Whatever. Perhaps it was a different computer and a different year. I do vaguely remember being younger than everyone else, and I vaguely remember that the teacher was the father of a classmate of mine, or something like that... and nothing else. But the flashback also revealed a sense of how I felt in a room full of people older than me behaving towards me with more than a little scorn.
That was unusual for me. Like finding a twenty-five year old scratch-and-sniff card and finding that scratching it still reveals its aroma. I know that it seems like I write a lot about my childhood, but really I don't. I write around my childhood - the music of the era, the politics of the era. I write about the world I lived in, but not the person who lived in that world, because I'm really very detached from that seven-year-old. His memories are stored in my head, but they're another person's. I can remember what he did and what he thought, but not how he felt. That seven-year-old no longer exists. In his place, answering to his name, is me - a 35-year-old who probably has little in common with that kid. His viewpoint on the world, what made him happy, what frightened him - I remember these things as if I had learnt them by reading another person's memoirs. It's strange. It's disorienting. It's creepy.

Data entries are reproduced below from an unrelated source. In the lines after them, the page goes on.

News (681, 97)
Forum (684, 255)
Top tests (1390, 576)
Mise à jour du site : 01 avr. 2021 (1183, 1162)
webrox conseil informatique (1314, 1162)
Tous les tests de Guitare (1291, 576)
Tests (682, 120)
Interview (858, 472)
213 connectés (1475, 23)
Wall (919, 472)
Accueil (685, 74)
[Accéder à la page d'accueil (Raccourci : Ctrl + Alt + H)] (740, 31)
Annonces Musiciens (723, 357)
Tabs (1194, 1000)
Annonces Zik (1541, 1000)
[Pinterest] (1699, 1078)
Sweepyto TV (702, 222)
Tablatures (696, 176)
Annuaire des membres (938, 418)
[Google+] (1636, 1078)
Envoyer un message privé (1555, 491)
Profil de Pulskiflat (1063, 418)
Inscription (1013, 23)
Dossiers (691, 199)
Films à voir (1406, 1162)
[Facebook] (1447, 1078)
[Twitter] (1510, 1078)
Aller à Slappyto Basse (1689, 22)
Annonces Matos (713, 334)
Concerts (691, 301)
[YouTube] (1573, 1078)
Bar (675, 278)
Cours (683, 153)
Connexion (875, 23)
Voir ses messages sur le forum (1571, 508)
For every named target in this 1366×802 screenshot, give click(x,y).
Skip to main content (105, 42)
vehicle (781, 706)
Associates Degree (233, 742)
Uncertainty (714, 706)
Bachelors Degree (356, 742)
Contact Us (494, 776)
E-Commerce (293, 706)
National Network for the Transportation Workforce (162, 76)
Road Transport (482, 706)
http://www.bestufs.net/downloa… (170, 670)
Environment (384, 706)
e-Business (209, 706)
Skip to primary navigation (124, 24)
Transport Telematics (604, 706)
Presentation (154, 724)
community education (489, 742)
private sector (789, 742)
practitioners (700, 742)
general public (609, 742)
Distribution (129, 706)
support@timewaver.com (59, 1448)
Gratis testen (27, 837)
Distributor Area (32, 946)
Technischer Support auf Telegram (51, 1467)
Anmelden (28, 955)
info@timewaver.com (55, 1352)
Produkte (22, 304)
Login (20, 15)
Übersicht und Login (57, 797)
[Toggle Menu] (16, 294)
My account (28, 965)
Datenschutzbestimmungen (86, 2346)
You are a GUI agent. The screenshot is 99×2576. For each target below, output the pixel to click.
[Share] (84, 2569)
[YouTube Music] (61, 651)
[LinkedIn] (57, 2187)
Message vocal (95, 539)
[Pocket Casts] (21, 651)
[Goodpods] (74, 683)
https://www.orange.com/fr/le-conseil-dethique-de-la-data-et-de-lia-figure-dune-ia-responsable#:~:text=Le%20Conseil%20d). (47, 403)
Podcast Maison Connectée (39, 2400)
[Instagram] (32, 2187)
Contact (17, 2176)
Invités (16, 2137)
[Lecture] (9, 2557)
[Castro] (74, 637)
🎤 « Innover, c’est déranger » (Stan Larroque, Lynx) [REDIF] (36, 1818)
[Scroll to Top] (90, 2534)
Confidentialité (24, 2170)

That was the sort of kid who would learn a computer programming language. The sort of kid who was good at a lot of stuff - even often called 'precocious'. The sort of kid who 'would be something one day'. The sort of kid whose social awkwardness was usually glossed over by the very adults who furthered it by constantly 'singling him out'. The sort of kid whose future was 'very bright'.
Now, as 'has potential' slides into 'had potential', I wonder what the 35-year-old me would say to the seven-year-old me if we could communicate with each other. And vice-versa. Would we recognise each other? Would he be proud of me or disappointed in me? Did I become what he wanted to be?
What advice would I give him? Would he listen to my advice? Would he blame me for not becoming the shining star people thought he'd be? Would I blame him for not having the diligence, motivation and direction to get me there? Would I tell him how much better things could be if he could just break out of his shell and not be so maladjusted and bad at making friends? Would he see right through that and say, "Well, you haven't changed as much as you think you have"?
Would he be right?
Do I miss that seven-year-old? I'm not even sure. There are things about him I like and things I don't. Things I admire and things I can't stand. Would I give him a kiss? Or a slap on the face? Am I sad that he doesn't exist anymore? Or relieved? Am I pleased at the differences between him and me? Or ashamed?